- _EXERCISE BRIEF_
Determine how many lines in the material hold the string "agent", then reply with that number only.

- _ENTRIES SUPPLIED_
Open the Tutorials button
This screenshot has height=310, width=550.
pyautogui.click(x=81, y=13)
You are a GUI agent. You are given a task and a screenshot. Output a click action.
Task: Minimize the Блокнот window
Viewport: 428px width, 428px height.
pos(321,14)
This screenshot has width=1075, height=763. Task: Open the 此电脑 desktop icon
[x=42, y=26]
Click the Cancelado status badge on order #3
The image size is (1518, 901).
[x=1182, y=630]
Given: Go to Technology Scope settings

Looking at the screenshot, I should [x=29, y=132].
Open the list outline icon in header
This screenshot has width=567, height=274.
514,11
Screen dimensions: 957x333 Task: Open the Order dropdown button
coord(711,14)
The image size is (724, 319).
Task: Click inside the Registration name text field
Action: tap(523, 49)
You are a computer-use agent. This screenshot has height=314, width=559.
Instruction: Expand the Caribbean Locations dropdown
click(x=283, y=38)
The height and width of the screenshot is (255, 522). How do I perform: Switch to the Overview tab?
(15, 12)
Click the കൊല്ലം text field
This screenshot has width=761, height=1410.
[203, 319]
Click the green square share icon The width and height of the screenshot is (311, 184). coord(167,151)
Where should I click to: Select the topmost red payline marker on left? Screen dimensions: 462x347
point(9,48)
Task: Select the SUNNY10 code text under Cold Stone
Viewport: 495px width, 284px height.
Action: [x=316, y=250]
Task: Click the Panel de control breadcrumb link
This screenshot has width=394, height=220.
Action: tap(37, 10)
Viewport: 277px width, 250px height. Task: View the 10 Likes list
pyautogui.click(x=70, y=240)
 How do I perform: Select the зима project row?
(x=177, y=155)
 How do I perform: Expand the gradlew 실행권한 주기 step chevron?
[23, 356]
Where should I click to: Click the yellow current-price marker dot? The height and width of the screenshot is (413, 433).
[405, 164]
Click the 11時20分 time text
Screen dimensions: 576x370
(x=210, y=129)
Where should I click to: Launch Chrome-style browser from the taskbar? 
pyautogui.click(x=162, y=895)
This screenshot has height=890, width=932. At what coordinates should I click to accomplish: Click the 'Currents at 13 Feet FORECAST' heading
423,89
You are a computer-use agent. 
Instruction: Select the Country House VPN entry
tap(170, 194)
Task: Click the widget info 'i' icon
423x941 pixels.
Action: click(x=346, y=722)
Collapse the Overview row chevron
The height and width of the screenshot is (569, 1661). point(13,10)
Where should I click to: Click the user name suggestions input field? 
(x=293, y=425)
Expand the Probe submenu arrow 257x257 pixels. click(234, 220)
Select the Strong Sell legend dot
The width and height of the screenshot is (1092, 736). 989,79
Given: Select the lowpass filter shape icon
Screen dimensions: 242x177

- _ANSWER SPACE_
3